# Keyword Extraction using PositionRank

In [1]:
import pandas as pd
import subprocess
import re
import string
# subprocess.run(["spacy","download","en_core_web_sm"])
from fuzzywuzzy import process

import spacy
import pytextrank

  from .autonotebook import tqdm as notebook_tqdm


## Dataset

In [2]:
# Reading the data 
dataset_csv = "ICMLA_2014_2015_2016_2017.csv"
encoding = "ISO-8859-1"
data_df = pd.read_csv(dataset_csv, encoding=encoding).set_index("paper_id")
data_df.head()

Unnamed: 0_level_0,title,keywords,abstract,session,year
paper_id,Unnamed: 1_level_1,Unnamed: 2_level_1,Unnamed: 3_level_1,Unnamed: 4_level_1,Unnamed: 5_level_1
1,Ensemble Statistical and Heuristic Models for ...,"statistical word alignment, ensemble learning,...",Statistical word alignment models need large a...,Ensemble Methods,2014
2,Improving Spectral Learning by Using Multiple ...,"representation, spectral learning, discrete fo...",Spectral learning algorithms learn an unknown ...,Ensemble Methods,2014
3,Applying Swarm Ensemble Clustering Technique f...,"software defect prediction, particle swarm opt...",Number of defects remaining in a system provid...,Ensemble Methods,2014
4,Reducing the Effects of Detrimental Instances,"filtering, label noise, instance weighting",Not all instances in a data set are equally be...,Ensemble Methods,2014
5,Concept Drift Awareness in Twitter Streams,"twitter, adaptation models, time-frequency ana...",Learning in non-stationary environments is not...,Ensemble Methods,2014


## Position Rank Example

In [3]:
data_df["text"] = data_df["title"] + " " + data_df["abstract"]
corpus = data_df["text"].values

In [4]:
title = data_df["title"].iloc[0]
abstract = data_df["abstract"].iloc[0]
text = f"{title} {abstract}"

In [5]:
# load a spaCy model, depending on language, scale, etc.
nlp = spacy.load("en_core_web_sm")
stopwords = nlp.Defaults.stop_words
# add PyTextRank to the spaCy pipeline
nlp.add_pipe("positionrank")

<pytextrank.positionrank.PositionRankFactory at 0x1863bdaf790>

In [6]:
with open("stopwords-en.txt", encoding="utf-8") as sw:
    STOPWORDS_EN = sw.readlines()
    STOPWORDS_EN = [word.replace("\n","") for word in STOPWORDS_EN]
    

In [7]:
def pre_process(text):
    text = text.lower()
    text = text.split()
    # removing stopwords before removing punctuations because
    # stopwords include many words with apostrophe
    cleaned_text = [word for word in text if word not in STOPWORDS_EN]
    text = " ".join(cleaned_text)
    # remove punctuations and digits
    text = re.sub("[^a-zA-Z]", " ", text)
    text = re.sub(' +', ' ', text)
    return text

In [8]:
def extract_keywords_positionrank(text):
    doc = nlp(text)
    doc_keywords = [keyword.text for keyword in doc._.phrases if len(keyword.text.split()) <= 3]
    deduplicated_doc_keywords = list(process.dedupe(doc_keywords, threshold=70))
    final_keywords = ", ".join(deduplicated_doc_keywords[:5])
    return final_keywords

In [9]:
print(text)
print("================================================================")
print(pre_process(text))
print("================================================================")
print(extract_keywords_positionrank(pre_process(text)))

Ensemble Statistical and Heuristic Models for Unsupervised Word Alignment Statistical word alignment models need large amount of training data while they are weak in small-size corpora.
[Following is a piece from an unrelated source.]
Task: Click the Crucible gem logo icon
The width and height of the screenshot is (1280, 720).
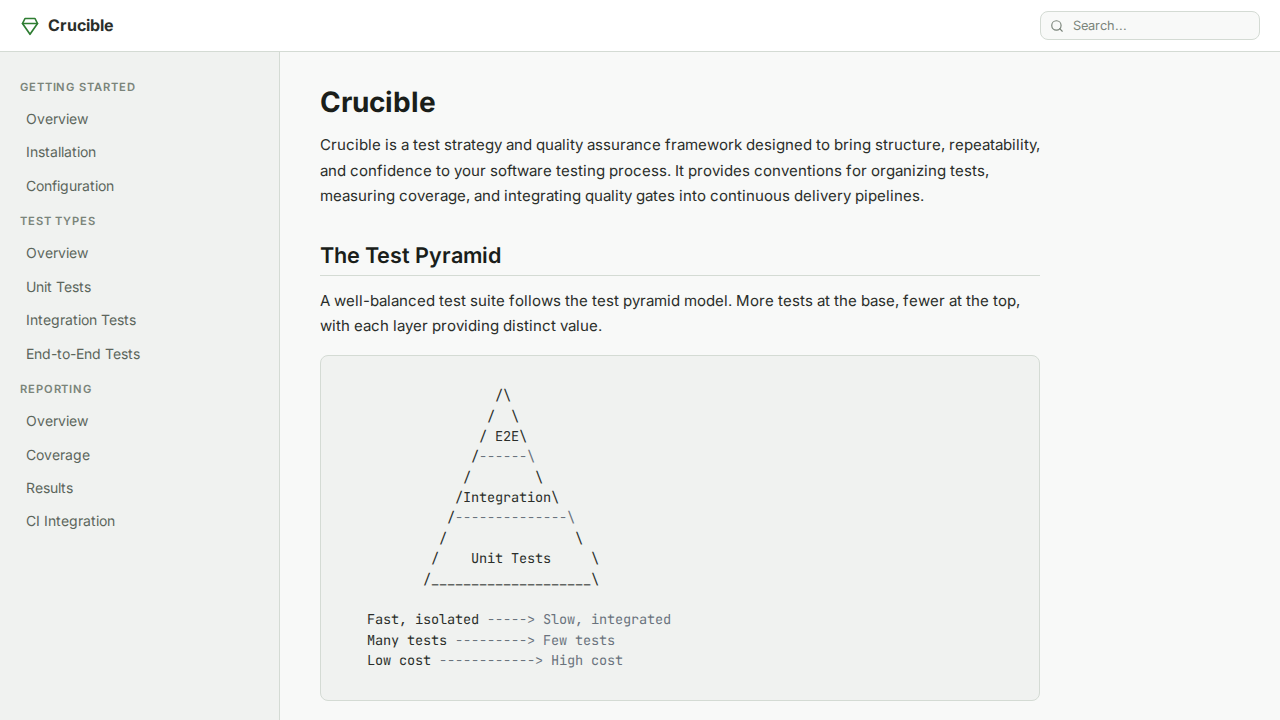Action: pyautogui.click(x=30, y=26)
This paper proposes a new approach of unsupervised hybrid word alignment technique using ensemble learning method. This algorithm uses three base alignment models in several rounds to generate alignments. The ensemble algorithm uses a weighed scheme for resampling training data and a voting score to consider aggregated alignments. The underlying alignment algorithms used in this study include IBM Model 1, 2 and a heuristic method based on Dice measurement. Our experimental results show that by this approach, the alignment error rate could be improved by at least %15 for the base alignment models.
ensemble statistical heuristic models unsupervised word alignment statistical word alignment models training data weak small size corpora paper proposes approach unsupervised hybrid word alignment technique ens

In [10]:
# Applying positionrank to whole dataset
data_df["text"] = data_df["text"].apply(pre_process)
data_df["extracted_keywords"] = data_df["text"].apply(extract_keywords_positionrank)
data_df["extracted_keywords"]

paper_id
1      alignment statistical word, generate alignment...
2      spectral representations situations, spectral ...
3      clustering algorithms, cluster ensembles, dete...
4      noisy detrimental instances, accurate estimate...
5      learning presence drift, drift awareness twitt...
                             ...                        
444    machine learning tool, chess grandmasters, stu...
445    application stochastic generator, statistical ...
446    challenging behaviors, autism spectrum disorde...
447    psychosis experience, method, mobile apps, sma...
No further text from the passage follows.